#### [Objective]
Return the listing lines from the line with "327x291 pixels." up to and including the line with "pyautogui.click(x=314, y=184)", copying them exactly.

#### [Provided information]
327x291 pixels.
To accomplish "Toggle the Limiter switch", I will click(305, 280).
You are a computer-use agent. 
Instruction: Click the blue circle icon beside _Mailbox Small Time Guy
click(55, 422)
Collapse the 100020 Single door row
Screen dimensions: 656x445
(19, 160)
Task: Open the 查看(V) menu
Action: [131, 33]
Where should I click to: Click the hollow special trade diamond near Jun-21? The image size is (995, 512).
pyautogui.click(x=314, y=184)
...
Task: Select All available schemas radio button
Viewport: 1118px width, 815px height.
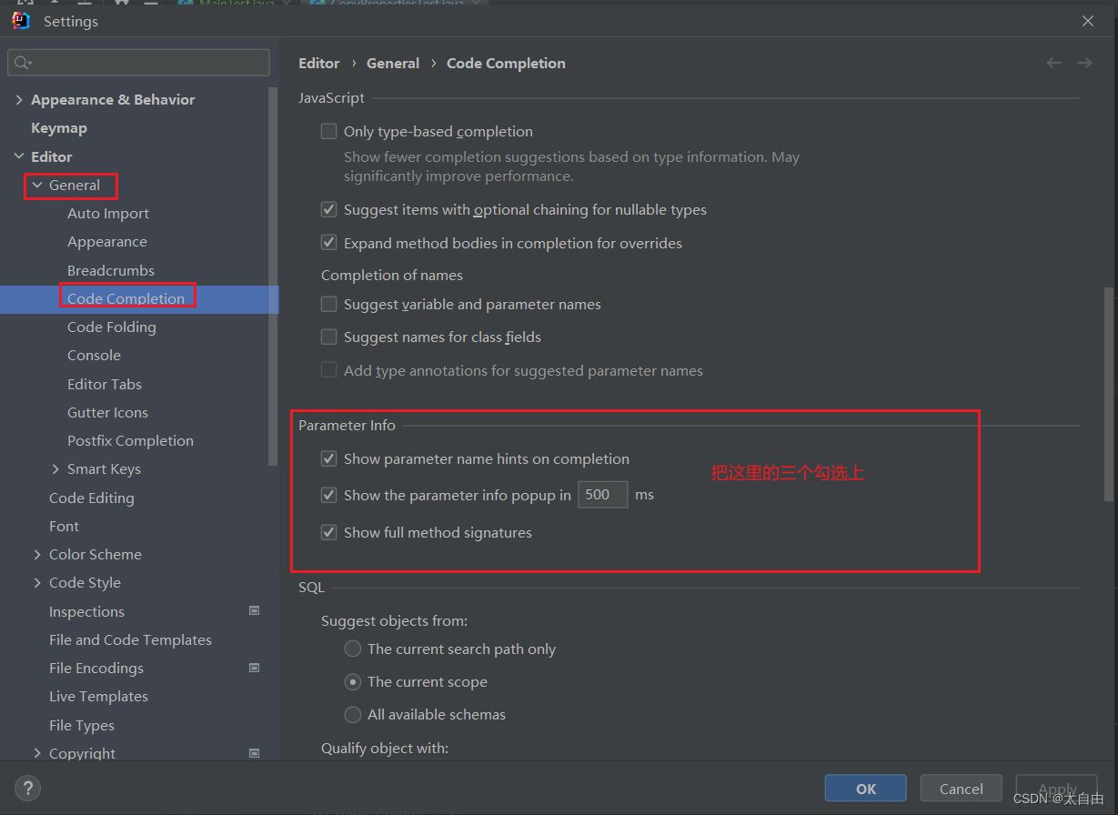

#### [Exercise answer]
327x291 pixels.
To accomplish "Toggle the Limiter switch", I will click(305, 280).
You are a computer-use agent. 
Instruction: Click the blue circle icon beside _Mailbox Small Time Guy
click(55, 422)
Collapse the 100020 Single door row
Screen dimensions: 656x445
(19, 160)
Task: Open the 查看(V) menu
Action: [131, 33]
Where should I click to: Click the hollow special trade diamond near Jun-21? The image size is (995, 512).
pyautogui.click(x=314, y=184)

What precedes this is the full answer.